---
language: ar
license: mit
tags:
- arabic
- egyptian-arabic
- hate-speech
- text-classification
pipeline_tag: text-classification
base_model: aubmindlab/bert-base-arabertv2
library_name: transformers
---

# 🧠 Egyptian Dialect Text Classification by Fine-tuning AraBERT 🇪🇬

This model is a fine-tuned version of `aubmindlab/bert-base-arabertv2`, specifically trained on Egyptian Arabic text for hate speech and offensive language classification

with 91% accurency. 

It classifies text into 6 categories :

| Category                 | Label                     |
|--------------------------|---------------------------|
| Offensive                | Offensive text            |
| Neutral                  | Neutral text              |
| Racism                   | Racism                    |
| Sexism                   | Sexism                    |
| Religious Discrimination | Religious discrimination  |
| Ads                      | Advertisements            |

---

## ⚙️ Training Details

- **Base Model:** AraBERT v2 (`aubmindlab/bert-base-arabertv2`)
- **Dataset:** Egyptian Arabic hate speech dataset with 6 labeled categories
- **Epochs:** Trained for 30 epochs with **early stopping** after 5 epochs without improvement
- **Optimizer Enhancements:** Used **label smoothing** with a factor of 0.1 for better generalization
- **Best Model Selection:** Based on **weighted average F1-score**

---

## 📊 Performance Metrics

Training was done using a GPU (`cuda`).
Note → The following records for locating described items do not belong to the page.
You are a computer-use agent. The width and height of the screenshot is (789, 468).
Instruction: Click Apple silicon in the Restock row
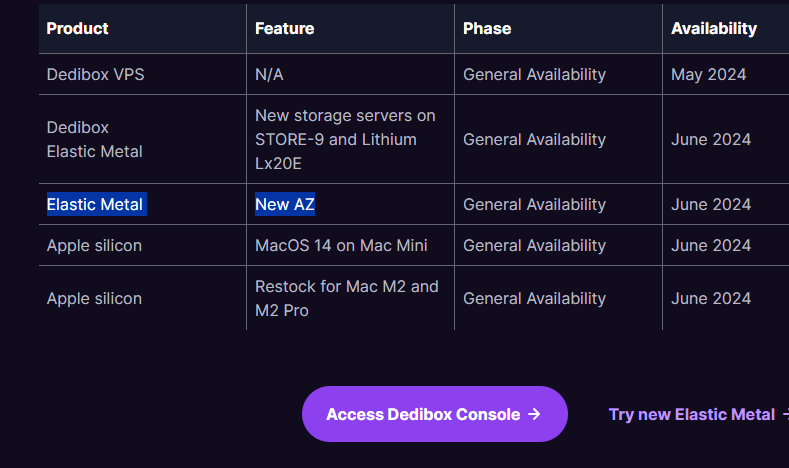click(x=94, y=298)
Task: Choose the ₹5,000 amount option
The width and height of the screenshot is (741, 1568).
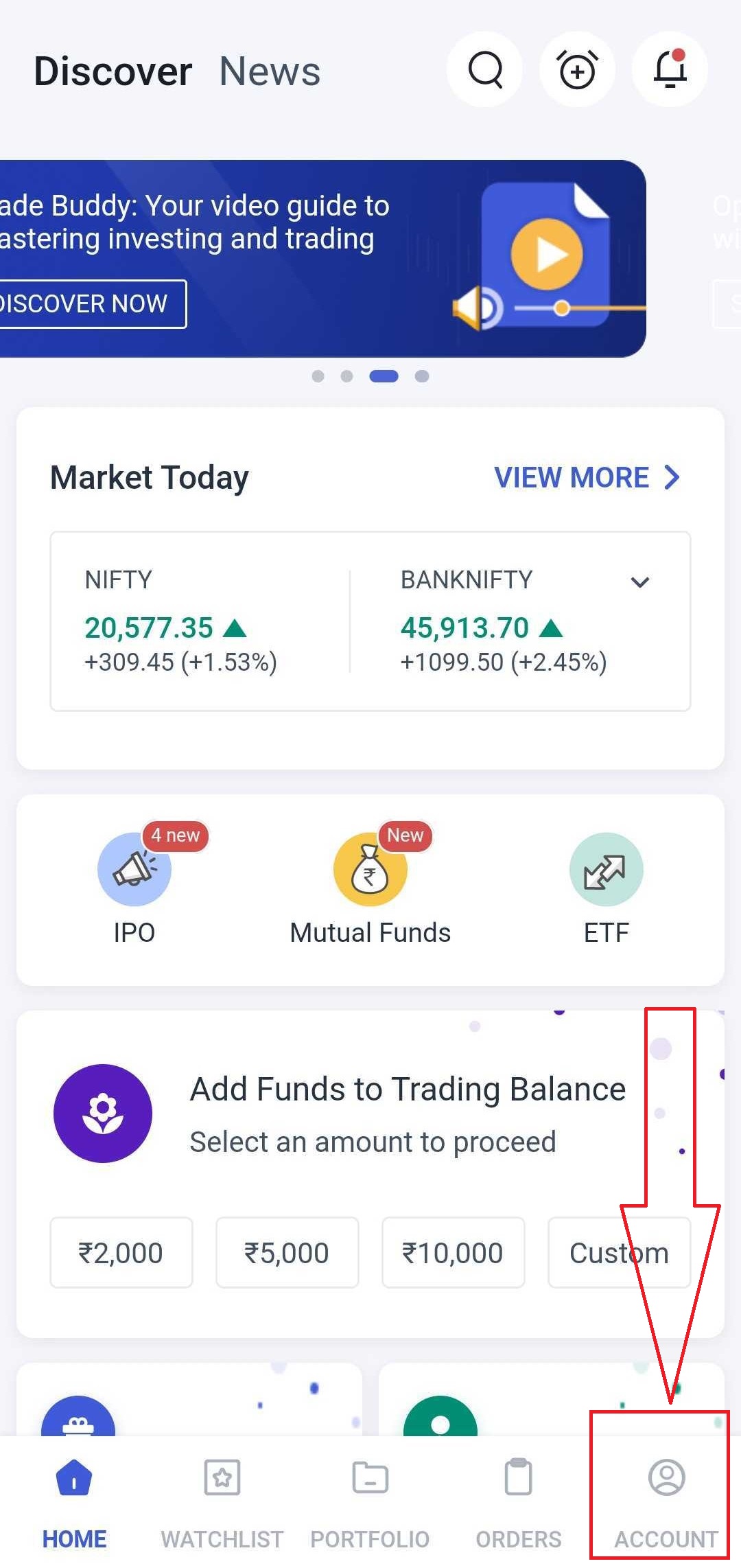Action: [x=287, y=1253]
Below is a snapshot of model performance across the first 15 epochs:

| Epoch | Train Loss | Val Loss | Accuracy | Precision | Recall | F1     |
|-------|------------|----------|----------|-----------|--------|--------|
| 1     | 1.6891     | 1.5227   | 0.4980   | 0.5027    | 0.4980 | 0.4741 |
| 2     | 1.1953     | 0.9491   | 0.7784   | 0.7883    | 0.7784 | 0.7758 |
| 3     | 0.7612     | 0.7010   | 0.8670   | 0.8693    | 0.8670 | 0.8673 |
| 4     | 0.6265     | 0.6363   | 0.9035   | 0.9042    | 0.9035 | 0.9031 |
| 5     | 0.5505     | 0.6547   | 0.8996   | 0.8995    | 0.8996 | 0.8990 |
| 6     | 0.5119     | 0.6861   | 0.8931   | 0.9018    | 0.8931 | 0.8947 |
| 7     | 0.4779     | 0.6675   | 0.9048   | 0.9066    | 0.9048 | 0.9052 |
| 8     | 0.4673     | 0.6353   | 0.9218   | 0.9238    | 0.9218 | 0.9222 |
| 9     | 0.4542     | 0.6614   | 0.9126   | 0.9136    | 0.9126 | 0.9125 |
| 10    | 0.4444     | 0.6618   | 0.9231   | 0.9238    | 0.9231 | 0.9233 |
| 11    | 0.4359     | 0.6689   | 0.9231   | 0.9235    | 0.9231 | 0.9230 |
| 12    | 0.4344     | 0.7120   | 0.9061   | 0.9097    | 0.9061 | 0.9067 |
| 13    | 0.4325     | 0.7248   | 0.9061   | 0.9105    | 0.9061 | 0.9068 |
| 14    | 0.4369     | 0.6946   | 0.9179   | 0.9221    | 0.9179 | 0.9189 |
| 15    | 0.4289     | 0.6864   | 0.9153   | 0.9171    | 0.9153 | 0.9157 |

---
## 📢 Using the Model Without a Token (For End Users)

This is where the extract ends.